While you own the copyright to content that you create by publishing it to Fandom, by submitting the content to our network you agree to license it under a Creative Commons license.
Unless specifically noted otherwise, all of the text on a wiki is licensed under the Creative Commons Attribution-Share Alike License 3.0 (Unported) (CC-BY-SA).
The CC-BY-SA is a type of license that grants broad permissions to the general public to reuse, remix, and adapt your contributions in any way as long as they follow the license terms. There are various types of Creative Commons licenses, which you can learn more about on their site.
CC-BY-SA license terms
The CC-BY-SA has some very clear terms or requirements that have to be followed to qualify for the license. To adhere to the terms of the CC-BY-SA, anyone who reuses the content has to do these things:
- Identify the license used and link to the license terms (eg, https://www.fandom.com/licensing or https://creativecommons.org/licenses/by-sa/3.0/ ).

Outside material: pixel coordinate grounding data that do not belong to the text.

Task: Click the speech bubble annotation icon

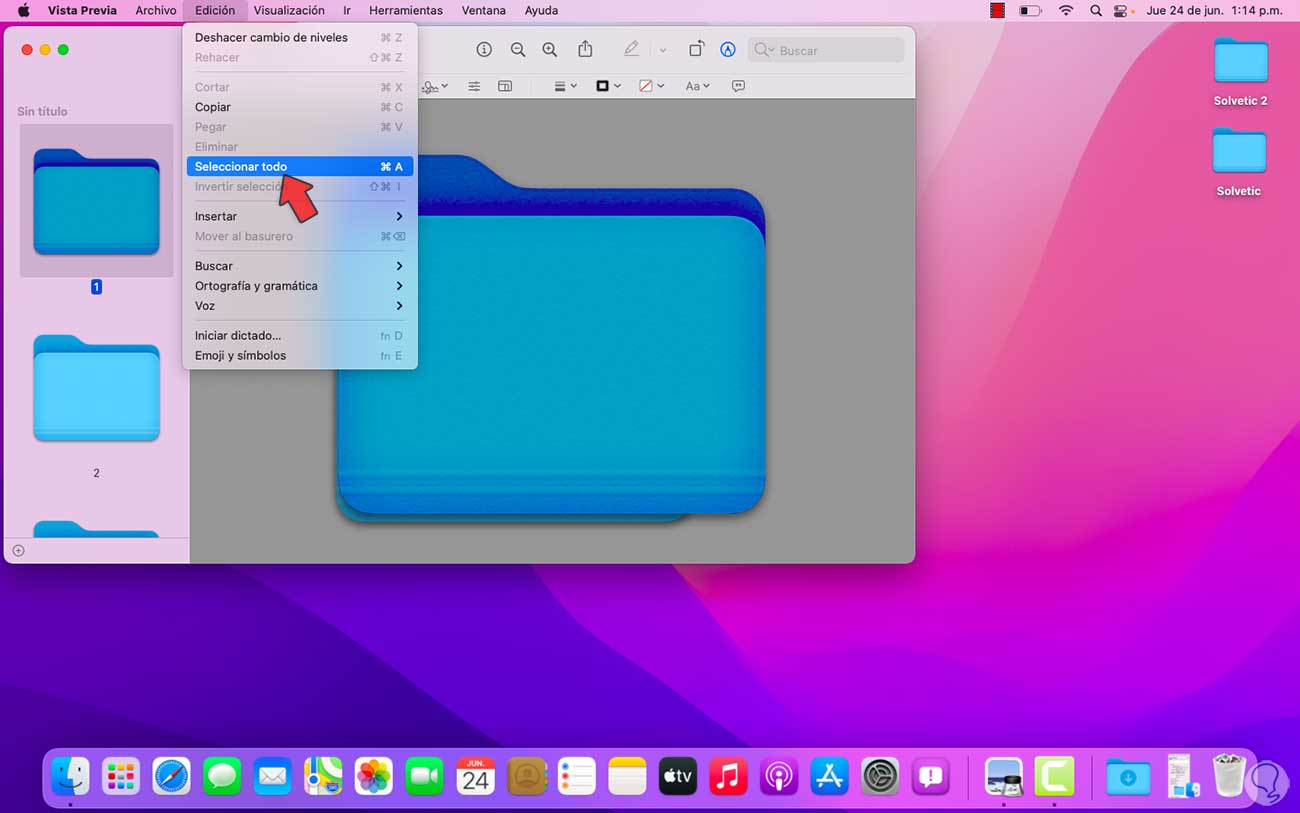Action: click(x=738, y=87)
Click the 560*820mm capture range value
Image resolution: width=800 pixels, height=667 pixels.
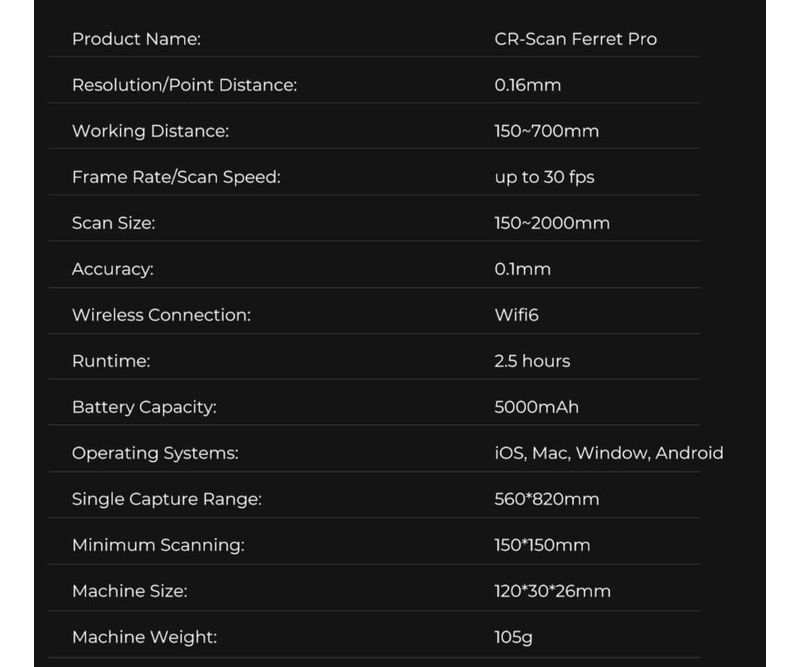pos(546,499)
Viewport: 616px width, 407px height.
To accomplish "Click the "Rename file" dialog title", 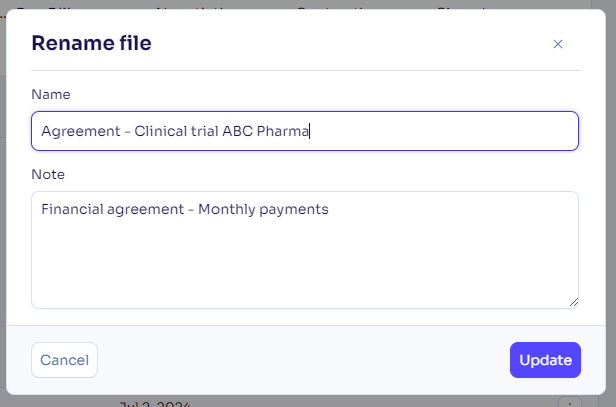I will [92, 43].
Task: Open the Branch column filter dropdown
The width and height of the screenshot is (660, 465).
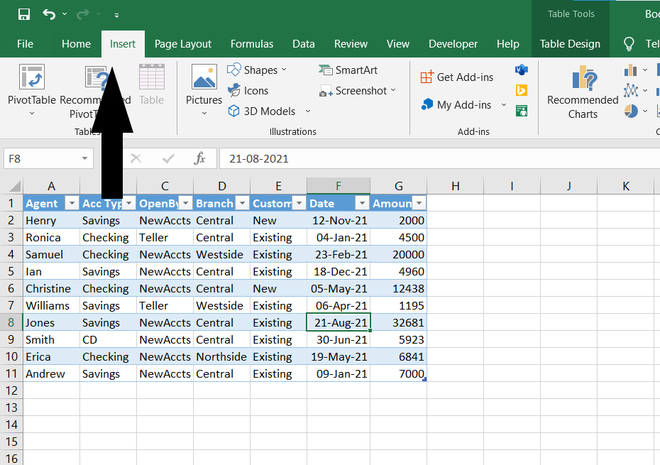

- Attribution (BY), means that whoever uses the content has to make sure that the original author receives credit. When you add your content to Fandom, you agree that being attributed in any of the following ways satisfies the attribution requirement:
- A link to or URL of the original article.
- A link to or URL of a stable copy of the article that credits the authors similarly to the edit history on Fandom.
- A list of all the contributing authors.
- Sharealike (SA) means that if you alter, transform, or build upon the material, you can only release the resulting work under the same or similar license. Because of this, if you add more information, then that information along with the original content must remain under the same license, or one very close to it. You also need to identify the changes to the original work. On Fandom wikis, this is done automatically through versioning and diff views.
Importing non-text files
Remember that uploading images or video files does not necessarily mean they are released under the CC-BY-SA. While text contributions automatically fall under the CC-BY-SA, image and video files do not.
It is a best practice to make sure that you specify the license that applies to each non-text file you upload to Fandom. You should generally cite the source of the file, attribute the authors, and note any copyright information that might apply, such as whether you are claiming that file qualifies as a fair use or whether you created the image yourself. See the Help page for Image Copyright Tags for more information.
Many individual communities elaborate upon and refine requirements for file uploads. You should always make sure you are following the local community guidelines when you add non-text files to a community.
When you import text from other sources to your community, it has to be available under terms that are compatible with the CC-BY-SA license. This means, for example, that you cannot import text from a CC-BY-NC licensed-wiki into a CC-BY-SA because that changes the terms of the license.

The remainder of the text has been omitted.